In his first term, Trump oversaw a significant change to the US tax code that, among other things, lowered the corporate tax rate to 21 percent. Now, he says that rate should be even lower — just 15 percent — for firms planning to manufacture in the United States.

Trump also plans to revisit and expand another idea from his first term: tariffs. Trump’s 2018 tariffs on Chinese imports backfired, jumpstarting a trade war with China. This time around, he says he’d like to see tariffs of up to 60 percent on goods imported from China, as well as a tariff of up to 20 percent on all other imported goods. (Trump has also reportedly contemplated getting rid of income taxes completely and raising tariffs enough to offset the losses such a policy would generate.)

Trump has made protecting US industry central to his campaign, but some economists believe his tariff policy could ultimately hurt American consumers.

“We should just call them taxes on imports because that’s what they are,” Dean Baker, a senior economist at the Center for Economic Policy Research, told Vox. “We import $4 trillion of goods every year. So that’s a $400 billion tax increase. That’s really quite a hit that’s overwhelmingly going to moderate-income, middle-class people,” as the ultra-wealthy are more likely to spend their money abroad and on things other than consumer goods.

On the individual front, Trump promised to extend his 2017 individual tax cuts. Again, Harris wants to extend these for everyone except top earners; Trump would extend them for all Americans, regardless of income. (As those cuts will all expire by the end of 2025, Congress will have to figure out what to do about these tax cuts no matter who wins.)

Trump has also proposed eliminating taxes on Social Security benefits for senior citizens — which could save a person about $560 per year. But doing so could cost up to $1.8 trillion and further imperil the Social Security fund, which is set to run out in 2035.

Unlike Harris, Trump hasn’t specified how his policy eliminating taxes on tips would work. Assuming that tips would be exempt from all taxes, however, his plan could cost up to $250 billion through 2035. 

Vice presidential candidate JD Vance floated a child tax credit increase of $5,000 per child in a CBS interview, but Trump has yet to endorse that position. 

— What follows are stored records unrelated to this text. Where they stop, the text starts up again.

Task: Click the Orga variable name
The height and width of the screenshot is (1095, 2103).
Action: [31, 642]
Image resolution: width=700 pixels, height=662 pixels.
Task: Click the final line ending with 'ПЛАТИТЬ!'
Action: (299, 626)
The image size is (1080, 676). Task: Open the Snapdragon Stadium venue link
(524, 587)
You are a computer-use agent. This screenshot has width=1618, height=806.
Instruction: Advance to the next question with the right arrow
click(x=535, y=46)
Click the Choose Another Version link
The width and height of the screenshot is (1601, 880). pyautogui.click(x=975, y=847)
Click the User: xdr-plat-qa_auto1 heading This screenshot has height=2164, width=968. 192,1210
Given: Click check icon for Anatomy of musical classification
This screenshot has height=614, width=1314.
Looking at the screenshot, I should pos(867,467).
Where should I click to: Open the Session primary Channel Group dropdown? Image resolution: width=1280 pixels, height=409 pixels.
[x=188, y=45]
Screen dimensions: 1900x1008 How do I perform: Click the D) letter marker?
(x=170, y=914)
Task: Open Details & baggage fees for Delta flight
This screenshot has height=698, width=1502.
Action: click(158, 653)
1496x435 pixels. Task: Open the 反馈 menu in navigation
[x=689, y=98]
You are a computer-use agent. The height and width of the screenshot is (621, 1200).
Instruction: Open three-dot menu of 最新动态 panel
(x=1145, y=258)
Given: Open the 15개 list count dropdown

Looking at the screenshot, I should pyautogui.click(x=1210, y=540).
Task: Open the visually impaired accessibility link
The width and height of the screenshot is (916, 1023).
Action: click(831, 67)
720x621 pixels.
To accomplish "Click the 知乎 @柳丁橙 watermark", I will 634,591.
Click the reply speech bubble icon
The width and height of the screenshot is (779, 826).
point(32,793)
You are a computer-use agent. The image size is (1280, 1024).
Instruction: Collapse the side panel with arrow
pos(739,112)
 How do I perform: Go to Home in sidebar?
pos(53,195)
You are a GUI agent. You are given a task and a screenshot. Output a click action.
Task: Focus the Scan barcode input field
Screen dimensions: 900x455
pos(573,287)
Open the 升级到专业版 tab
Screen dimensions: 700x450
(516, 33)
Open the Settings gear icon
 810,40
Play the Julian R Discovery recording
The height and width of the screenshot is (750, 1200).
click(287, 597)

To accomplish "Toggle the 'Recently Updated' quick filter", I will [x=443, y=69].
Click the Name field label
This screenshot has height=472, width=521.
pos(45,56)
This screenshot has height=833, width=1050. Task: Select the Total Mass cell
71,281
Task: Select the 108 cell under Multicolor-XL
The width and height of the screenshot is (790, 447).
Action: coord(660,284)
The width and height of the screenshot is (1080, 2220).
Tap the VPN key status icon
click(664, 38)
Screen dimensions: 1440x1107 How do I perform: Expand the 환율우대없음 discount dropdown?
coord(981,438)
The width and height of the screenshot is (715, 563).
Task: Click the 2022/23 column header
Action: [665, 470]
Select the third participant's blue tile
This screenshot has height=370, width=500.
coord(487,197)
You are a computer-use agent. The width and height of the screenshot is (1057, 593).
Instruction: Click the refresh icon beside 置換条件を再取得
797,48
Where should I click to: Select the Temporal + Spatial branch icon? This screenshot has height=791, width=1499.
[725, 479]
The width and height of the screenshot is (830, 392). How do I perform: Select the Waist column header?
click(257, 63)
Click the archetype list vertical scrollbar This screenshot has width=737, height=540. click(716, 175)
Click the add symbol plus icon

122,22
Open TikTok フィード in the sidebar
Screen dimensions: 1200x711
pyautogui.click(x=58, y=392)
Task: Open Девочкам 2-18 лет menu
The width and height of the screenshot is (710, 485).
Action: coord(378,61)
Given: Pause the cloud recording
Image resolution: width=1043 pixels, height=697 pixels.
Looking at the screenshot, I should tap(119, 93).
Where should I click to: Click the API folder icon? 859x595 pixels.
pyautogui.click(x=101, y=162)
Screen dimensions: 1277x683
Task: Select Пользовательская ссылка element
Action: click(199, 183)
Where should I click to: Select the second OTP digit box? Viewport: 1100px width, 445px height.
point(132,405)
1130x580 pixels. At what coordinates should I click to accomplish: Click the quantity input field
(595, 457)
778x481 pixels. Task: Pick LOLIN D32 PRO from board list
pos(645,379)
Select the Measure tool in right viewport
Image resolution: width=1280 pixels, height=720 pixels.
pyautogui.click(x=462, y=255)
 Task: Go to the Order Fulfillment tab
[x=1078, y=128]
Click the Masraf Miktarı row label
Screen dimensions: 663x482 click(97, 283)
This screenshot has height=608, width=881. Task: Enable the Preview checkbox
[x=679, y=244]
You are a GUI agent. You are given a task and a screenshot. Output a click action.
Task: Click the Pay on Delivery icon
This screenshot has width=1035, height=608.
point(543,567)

Like Harris, it’s not immediately clear how Trump would pay for these changes, which could cost up to $7 trillion over 10 years. He has floated creating a commission, perhaps led by his billionaire ally Elon Musk, to cut waste, and proposed the creation of a sovereign wealth fund — essentially, an investment fund on a national level — similar to those in Saudi Arabia and China that would, according to Trump, finance “great national endeavors,” pay down the national debt, and fund infrastructure projects — something that would ordinarily be done with tax revenue and congressional appropriations.